Few outside Texas would ever think to seek creative inspiration in West Texas. I certainly wouldn't. Today, after the blessing of spring rains, this basically barren landscape is as green as it ever gets, but it still looks eerily god-forsaken.I don't know if it was the landscape that unleashed that flow of creativity. Perhaps the low-grade fever I was running slipped my brainwaves into another gear. Whatever it was, I was grateful for this phenomenon I call Writer's Rush, the opposite of Writer's Block.
Obviously this is not so. As I look with my heart, I see there is something ethereal and mystical about this place. Blog ideas are gushing forth at fire hose velocity. Perhaps Sarabelle, my lifestory writing muse, headquarters here. I know better than to spurn Sarabelle's offering, and I know better than to leave home without paper and pencil. Right now, if I were a poet, I'd write An Ode to Sarabelle, but alas, a poet I am not.

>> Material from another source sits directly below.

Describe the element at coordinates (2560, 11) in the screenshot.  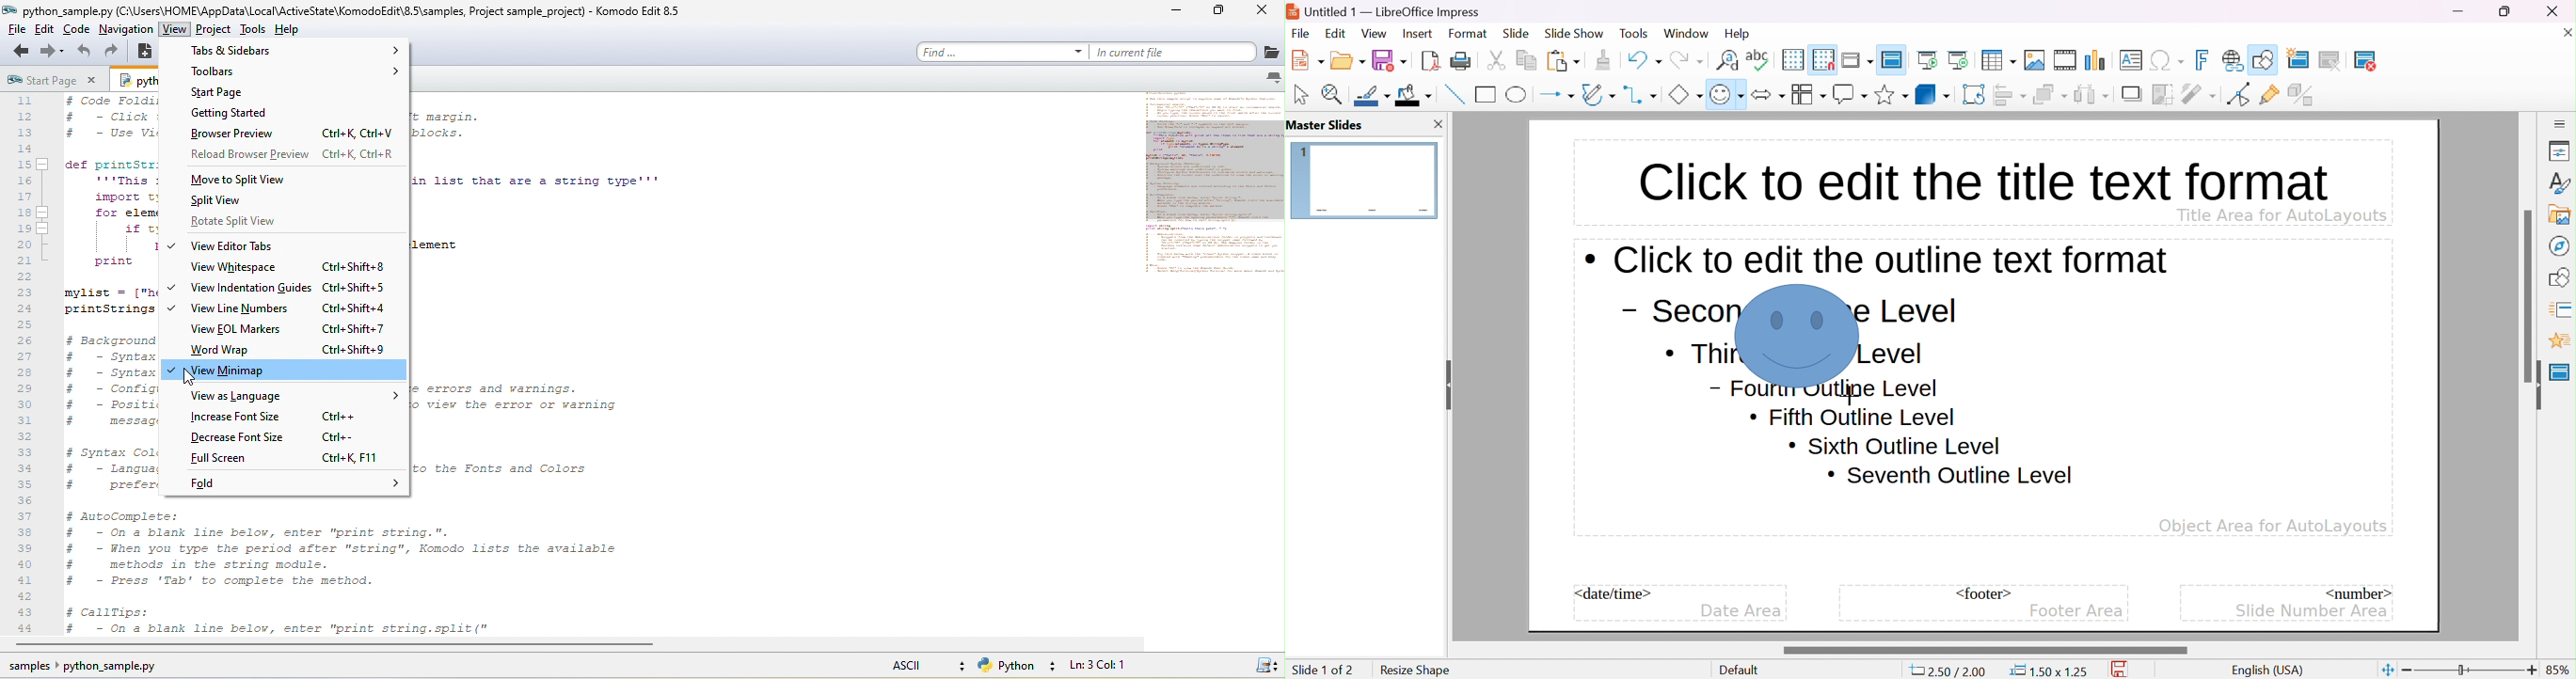
I see `close` at that location.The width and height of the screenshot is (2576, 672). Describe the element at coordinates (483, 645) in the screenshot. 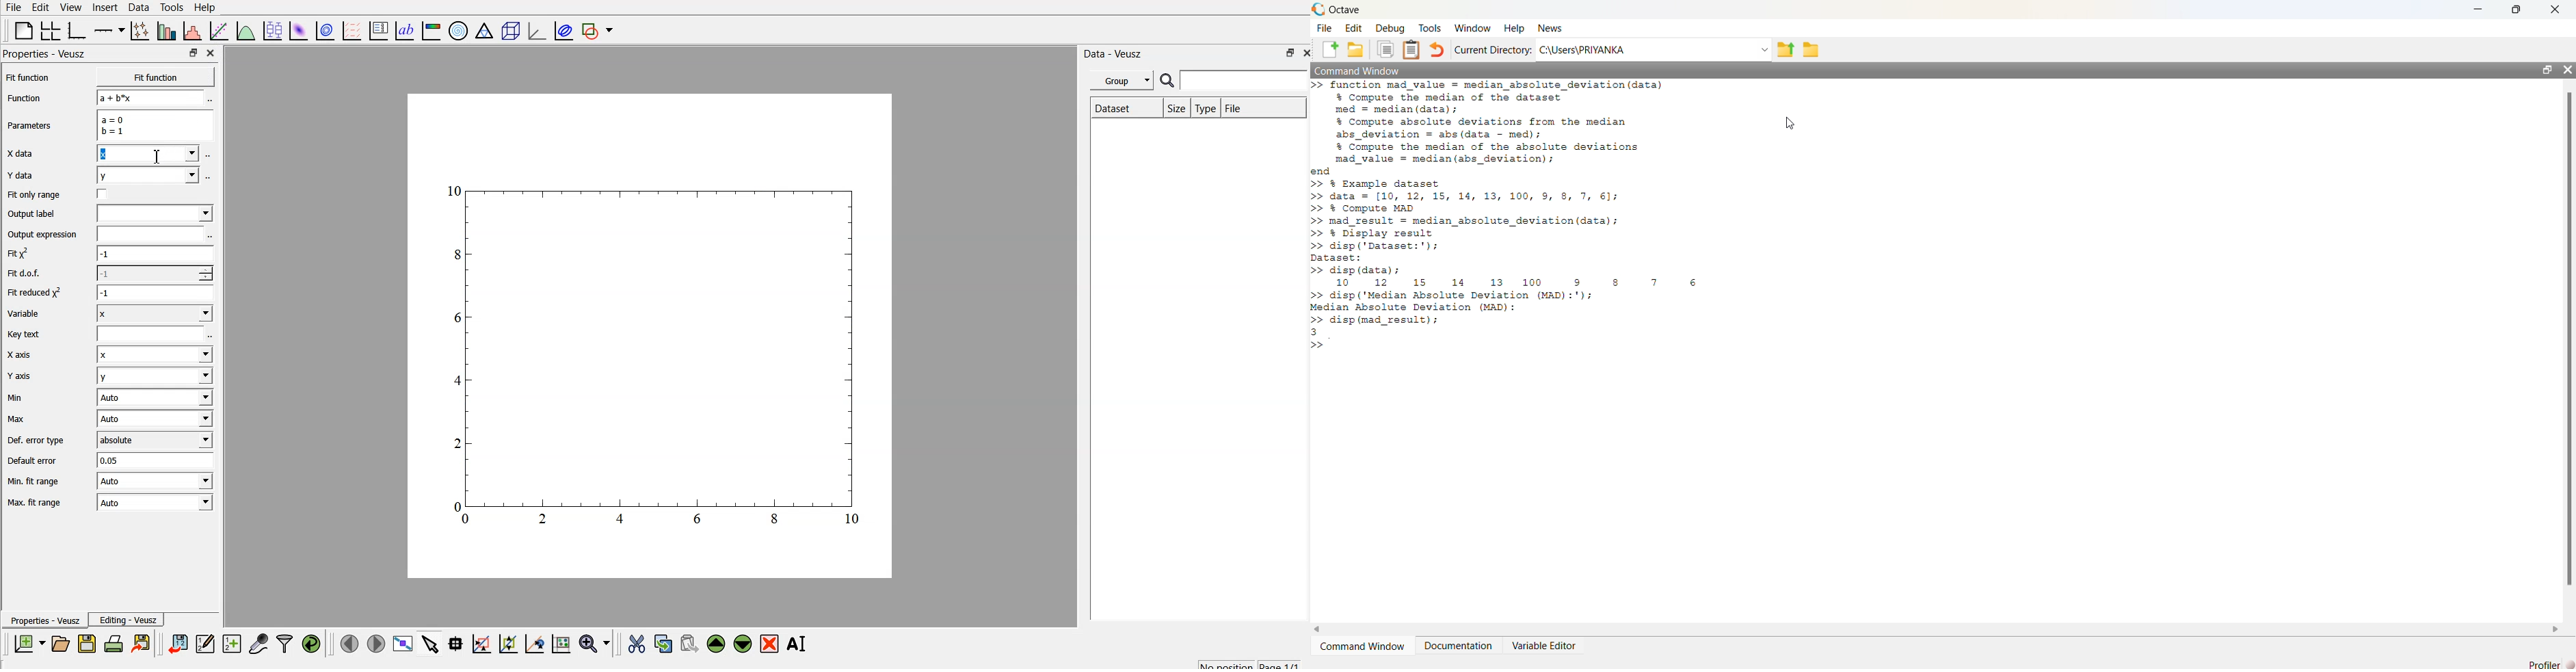

I see `click or draw a rectangle to zoom on graph axes` at that location.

I'll simply honor her gifts by writing them down and urge you to do likewise when she leaves memory morsels in unexpected places. She doesn't require that you write a whole, finished story on the spot. She's happy if you simply jot a few words or a couple of sentences — enough to lock the idea in your mind.
Thank you, Sarabelle
You needn't travel to west Texas or run a low-grade fever to experience Writer's Rush yourself. Spending time with other lifestory writers in a writing group, reading lists of prompts, or simply talking with friends and family about "the good old days" is generally enough to get most people spinning out story ideas. Just don't forget to jot down a few notes about each one to keep Sarabelle feeling appreciated.